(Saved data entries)
*****

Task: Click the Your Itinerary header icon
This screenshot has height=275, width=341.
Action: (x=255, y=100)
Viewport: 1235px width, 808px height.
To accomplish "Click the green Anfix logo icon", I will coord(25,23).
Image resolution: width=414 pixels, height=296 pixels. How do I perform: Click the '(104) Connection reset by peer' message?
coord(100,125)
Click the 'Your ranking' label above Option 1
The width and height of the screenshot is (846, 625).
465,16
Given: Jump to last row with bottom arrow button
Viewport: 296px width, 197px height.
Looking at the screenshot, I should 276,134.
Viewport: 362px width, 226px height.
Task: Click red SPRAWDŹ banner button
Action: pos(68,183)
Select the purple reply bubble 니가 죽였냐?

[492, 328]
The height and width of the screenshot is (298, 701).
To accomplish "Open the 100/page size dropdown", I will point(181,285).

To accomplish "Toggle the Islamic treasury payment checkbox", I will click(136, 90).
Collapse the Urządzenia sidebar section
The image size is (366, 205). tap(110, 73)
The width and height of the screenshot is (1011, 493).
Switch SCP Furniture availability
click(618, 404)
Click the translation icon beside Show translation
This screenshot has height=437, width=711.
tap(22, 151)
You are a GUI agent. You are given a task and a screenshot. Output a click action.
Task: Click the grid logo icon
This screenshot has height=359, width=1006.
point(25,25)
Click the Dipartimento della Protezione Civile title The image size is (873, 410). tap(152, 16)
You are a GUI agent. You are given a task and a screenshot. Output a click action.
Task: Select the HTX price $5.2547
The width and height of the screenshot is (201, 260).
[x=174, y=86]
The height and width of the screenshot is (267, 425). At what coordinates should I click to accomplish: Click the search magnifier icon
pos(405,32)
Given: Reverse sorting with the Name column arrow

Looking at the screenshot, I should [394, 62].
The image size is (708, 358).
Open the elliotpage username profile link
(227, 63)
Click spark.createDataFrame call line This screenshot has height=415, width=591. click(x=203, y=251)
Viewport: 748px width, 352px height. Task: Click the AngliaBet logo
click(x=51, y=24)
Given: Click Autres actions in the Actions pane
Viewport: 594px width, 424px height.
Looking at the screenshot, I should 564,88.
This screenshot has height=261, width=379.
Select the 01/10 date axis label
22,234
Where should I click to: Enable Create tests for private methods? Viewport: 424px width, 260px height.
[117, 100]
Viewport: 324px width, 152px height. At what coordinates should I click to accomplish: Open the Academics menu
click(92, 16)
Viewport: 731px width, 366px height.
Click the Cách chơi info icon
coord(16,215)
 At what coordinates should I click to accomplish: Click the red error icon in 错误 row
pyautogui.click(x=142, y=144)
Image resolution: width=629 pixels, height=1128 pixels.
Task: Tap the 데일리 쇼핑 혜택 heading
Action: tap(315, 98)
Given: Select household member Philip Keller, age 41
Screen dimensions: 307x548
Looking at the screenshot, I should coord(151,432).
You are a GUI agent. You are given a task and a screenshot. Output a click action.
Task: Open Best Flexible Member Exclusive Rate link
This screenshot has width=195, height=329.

*****

- Work item
Your job is to write out the data exactly as it stands.

- Response to this task
Task: Click the Your Itinerary header icon
This screenshot has height=275, width=341.
Action: (x=255, y=100)
Viewport: 1235px width, 808px height.
To accomplish "Click the green Anfix logo icon", I will coord(25,23).
Image resolution: width=414 pixels, height=296 pixels. How do I perform: Click the '(104) Connection reset by peer' message?
coord(100,125)
Click the 'Your ranking' label above Option 1
The width and height of the screenshot is (846, 625).
465,16
Given: Jump to last row with bottom arrow button
Viewport: 296px width, 197px height.
Looking at the screenshot, I should 276,134.
Viewport: 362px width, 226px height.
Task: Click red SPRAWDŹ banner button
Action: pos(68,183)
Select the purple reply bubble 니가 죽였냐?

[492, 328]
The height and width of the screenshot is (298, 701).
To accomplish "Open the 100/page size dropdown", I will point(181,285).

To accomplish "Toggle the Islamic treasury payment checkbox", I will click(136, 90).
Collapse the Urządzenia sidebar section
The image size is (366, 205). tap(110, 73)
The width and height of the screenshot is (1011, 493).
Switch SCP Furniture availability
click(618, 404)
Click the translation icon beside Show translation
This screenshot has height=437, width=711.
tap(22, 151)
You are a GUI agent. You are given a task and a screenshot. Output a click action.
Task: Click the grid logo icon
This screenshot has height=359, width=1006.
point(25,25)
Click the Dipartimento della Protezione Civile title The image size is (873, 410). tap(152, 16)
You are a GUI agent. You are given a task and a screenshot. Output a click action.
Task: Select the HTX price $5.2547
The width and height of the screenshot is (201, 260).
[x=174, y=86]
The height and width of the screenshot is (267, 425). At what coordinates should I click to accomplish: Click the search magnifier icon
pos(405,32)
Given: Reverse sorting with the Name column arrow

Looking at the screenshot, I should [394, 62].
The image size is (708, 358).
Open the elliotpage username profile link
(227, 63)
Click spark.createDataFrame call line This screenshot has height=415, width=591. click(x=203, y=251)
Viewport: 748px width, 352px height. Task: Click the AngliaBet logo
click(x=51, y=24)
Given: Click Autres actions in the Actions pane
Viewport: 594px width, 424px height.
Looking at the screenshot, I should 564,88.
This screenshot has height=261, width=379.
Select the 01/10 date axis label
22,234
Where should I click to: Enable Create tests for private methods? Viewport: 424px width, 260px height.
[117, 100]
Viewport: 324px width, 152px height. At what coordinates should I click to accomplish: Open the Academics menu
click(92, 16)
Viewport: 731px width, 366px height.
Click the Cách chơi info icon
coord(16,215)
 At what coordinates should I click to accomplish: Click the red error icon in 错误 row
pyautogui.click(x=142, y=144)
Image resolution: width=629 pixels, height=1128 pixels.
Task: Tap the 데일리 쇼핑 혜택 heading
Action: tap(315, 98)
Given: Select household member Philip Keller, age 41
Screen dimensions: 307x548
Looking at the screenshot, I should coord(151,432).
You are a GUI agent. You are given a task and a screenshot. Output a click action.
Task: Open Best Flexible Member Exclusive Rate link
This screenshot has width=195, height=329.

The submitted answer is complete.